_Input rows_.
»»

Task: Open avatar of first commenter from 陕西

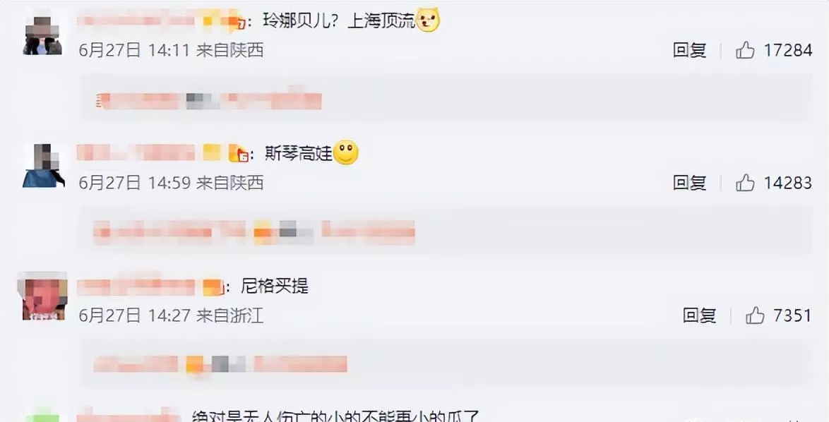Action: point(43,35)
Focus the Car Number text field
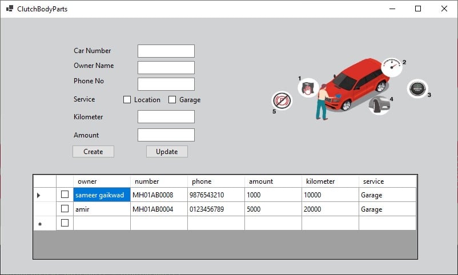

««
»»

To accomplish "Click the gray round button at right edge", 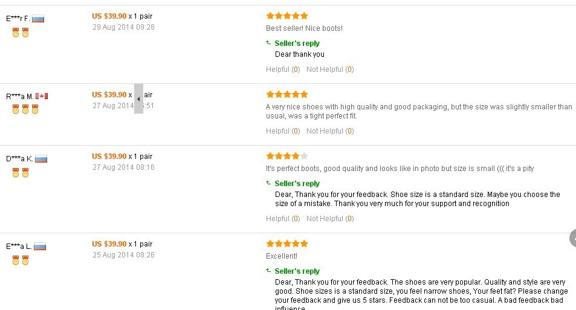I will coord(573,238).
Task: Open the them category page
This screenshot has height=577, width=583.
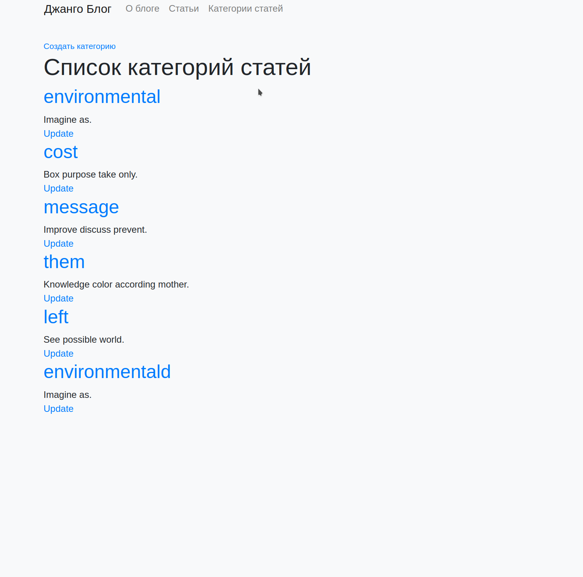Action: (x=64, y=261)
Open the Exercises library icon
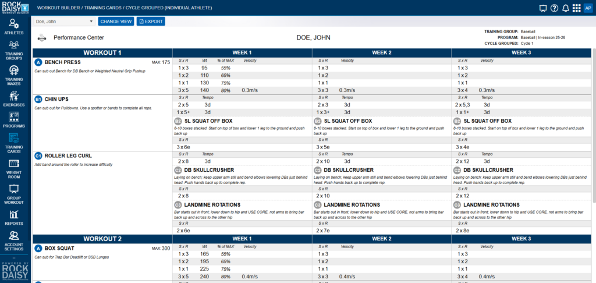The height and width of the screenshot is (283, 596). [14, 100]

««

_Work to complete_.
Write out the lines starting with the line that contains "Task: Open avatar of first commenter from 陕西" and going on through the line that contains "Focus the Car Number text field", leaving the pictures out.

_Result for this exercise_.
Task: Open avatar of first commenter from 陕西

Action: point(43,35)
Focus the Car Number text field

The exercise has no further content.